It is tempting to paint a picture of lexicographers as power-hungry villains who want to control the world of words: the Gatekeepers of Language who are ruthless grammarians and intellectuals looking to prove their cleverness. You might imagine them as white-haired conservatives, sitting in their walnut-panelled private libraries scoffing at the abhorrent way the common folk are butchering words. And looking back on the history of dictionary-making, this imagined portrait isn’t so far from the truth.

For centuries, humans have been compelled to order, categorise and define words – the oldest known dictionary dates back to C.2300 BCE. “In the past, most dictionaries were written by one person, usually an educated middle-class person,” says Ramesh Krishnamurthy, a lexicographer and corpus linguist. He explains that these dictionary-makers relied on their memories, intuition and limited personal experiences to create definitions. “That meant that the only words and phrases that would be explained were words that were used by well-educated middle-class people. And of course, they were explained in terms of their prejudices and beliefs.” And because historically the educated and wealthy have been predominantly male, most early lexicographers were men. 

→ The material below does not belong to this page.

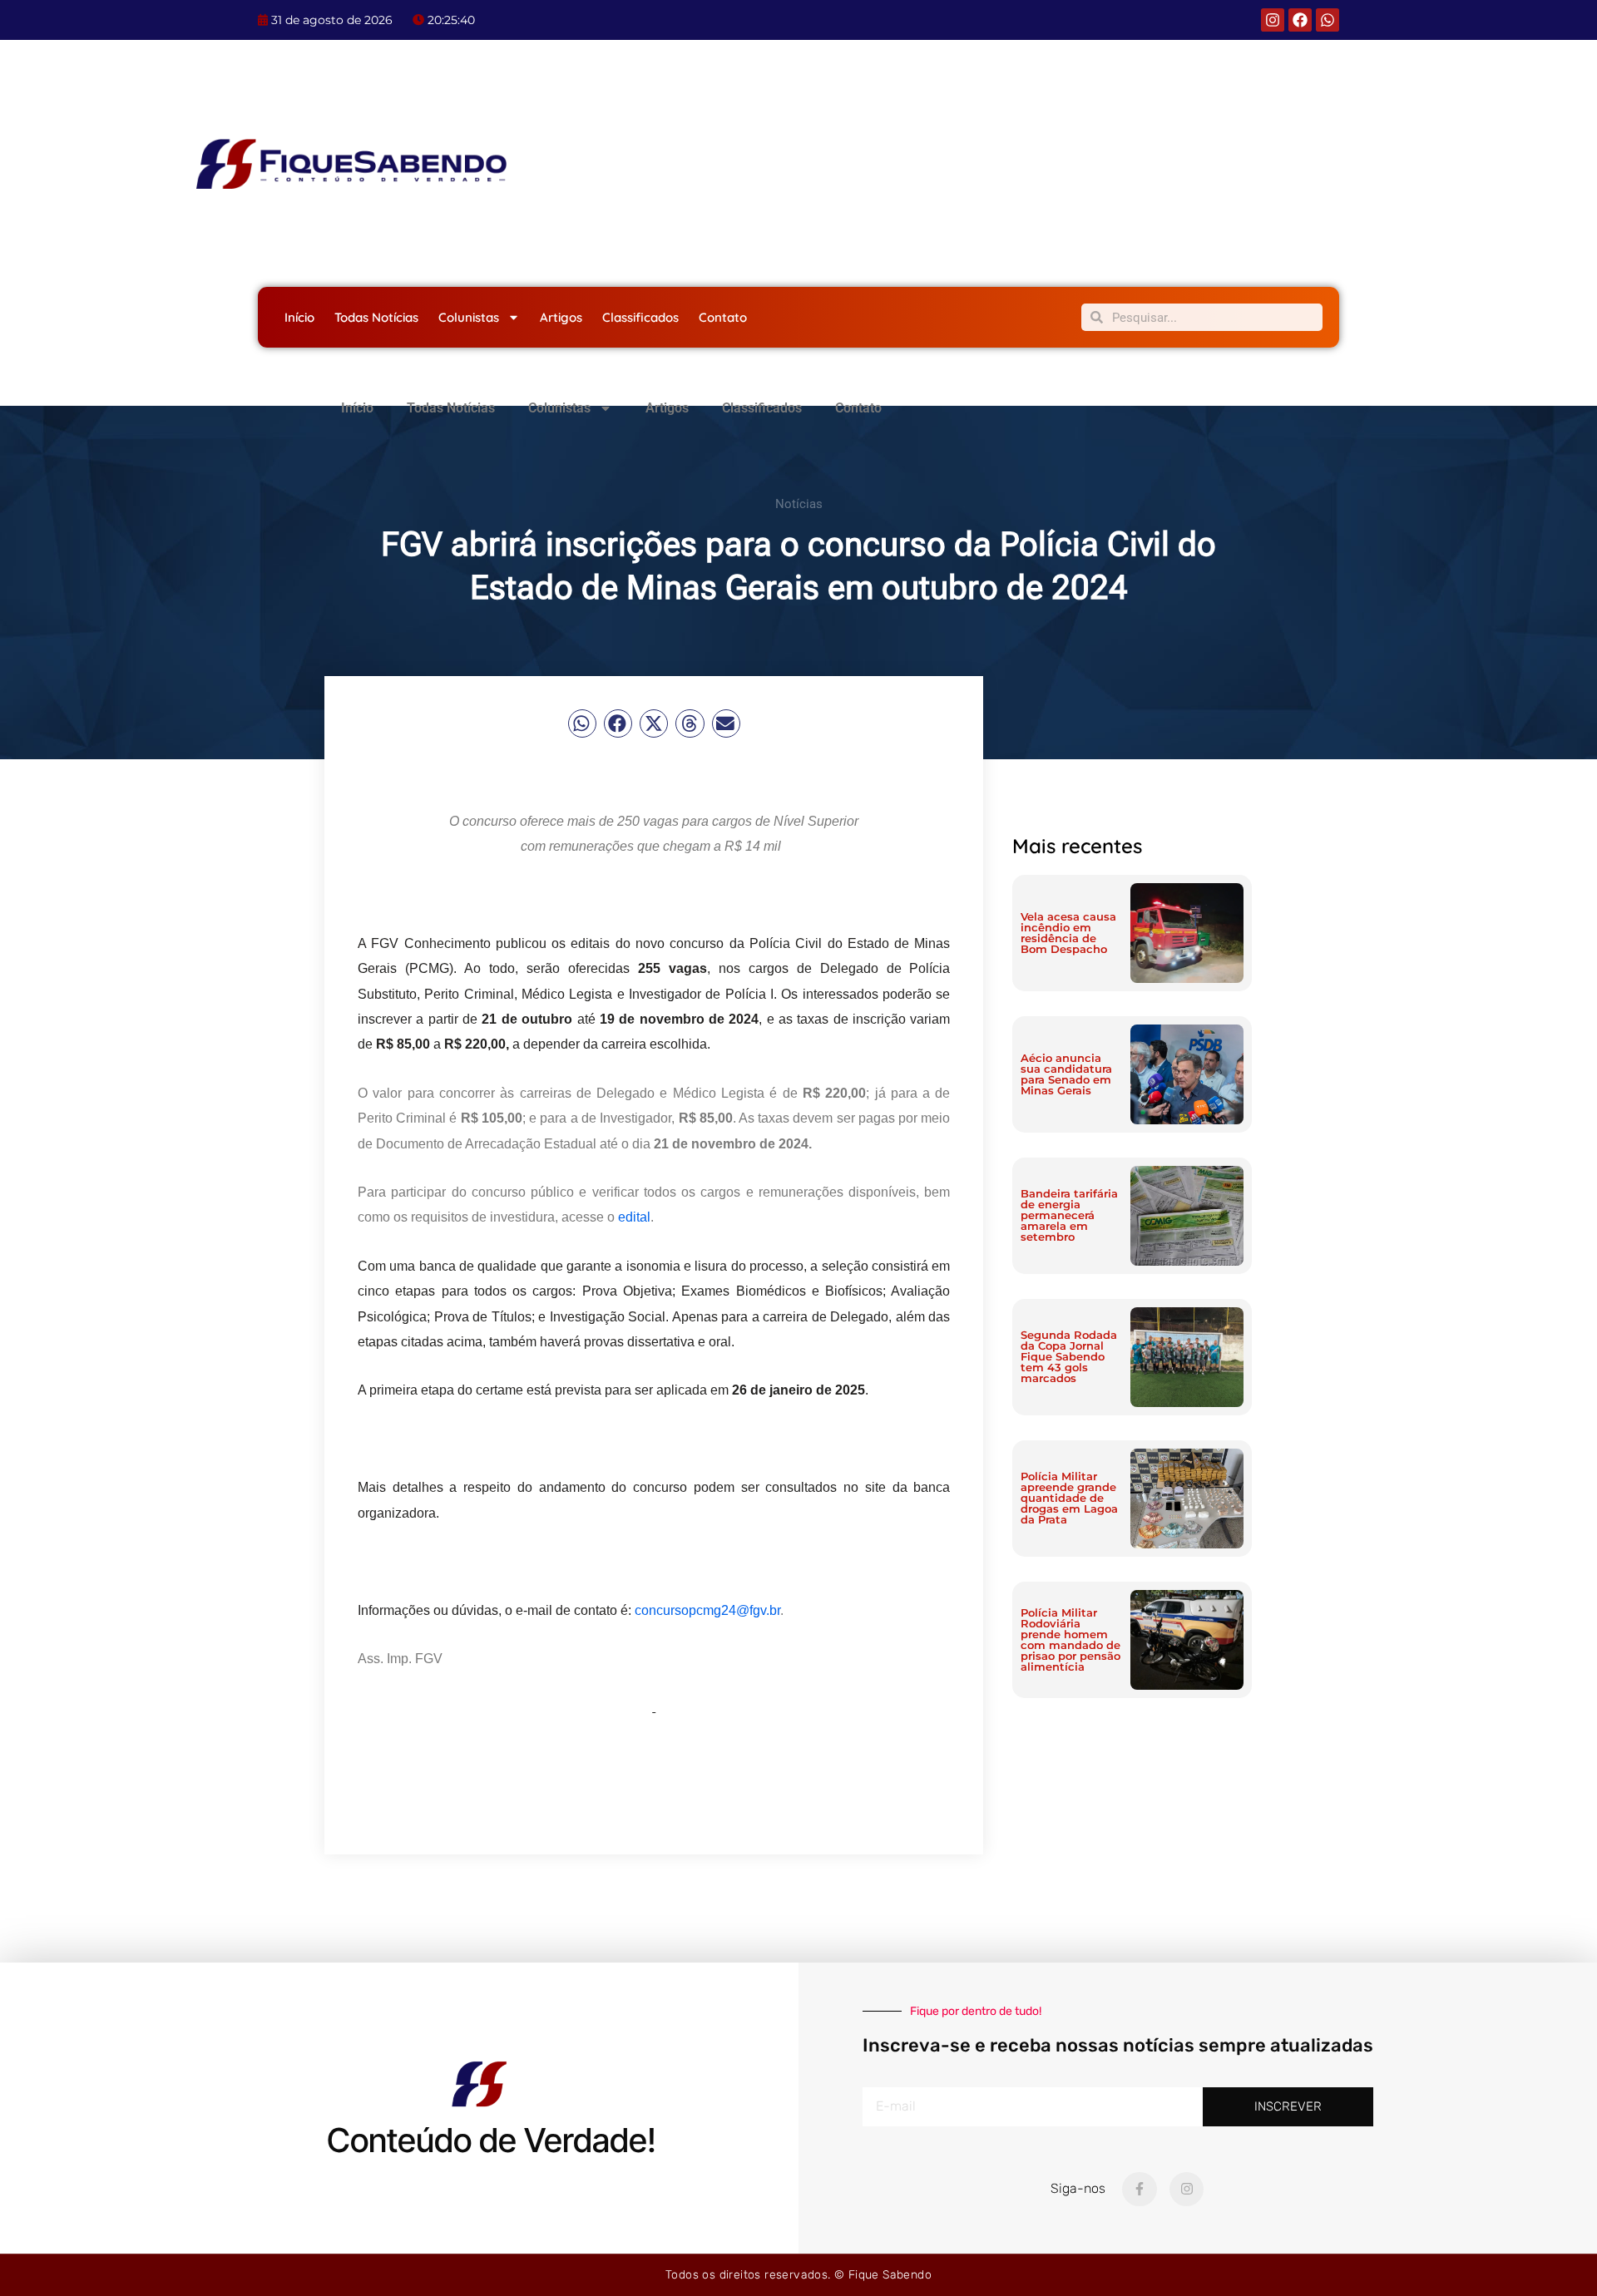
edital (634, 1217)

One of the most famous lexicographers is Dr Samuel Johnson who published The Dictionary of the English Language in 1755. In the introduction, he writes about his motivation for spending seven years single-handedly compiling his 40,000-word dictionary: “I found our speech copious and without order, and energetic without rules: wherever I turned my view, there was perplexity to be disentangled, and confusion to be regulated”. In other words, he wanted to order language and control its use. 

Despite this desire for control, Johnson’s dictionary is widely considered by lexicographers as “the first dictionary that was based on serious evidence of English usage as opposed to just making it up,” as he used references and citations from texts dating back to the 1500s to substantiate his definitions. Although Johnson had a more scientific approach to defining words than his predecessors, some of his definitions are still highly subjective. For example, he defines ‘shabby’ as ‘a word that has crept into conversation and low writing; but ought not to be admitted into the language’; and ‘patron’ as ‘one who countenances, supports, or protects. Commonly a wretch who supports with insolence, and is paid with flattery’, which is thought to be a dig at Lord Chesterfield, a prominent statesman and man of letters, who promised to be the patron of Johnson’s dictionary but did not follow through with support.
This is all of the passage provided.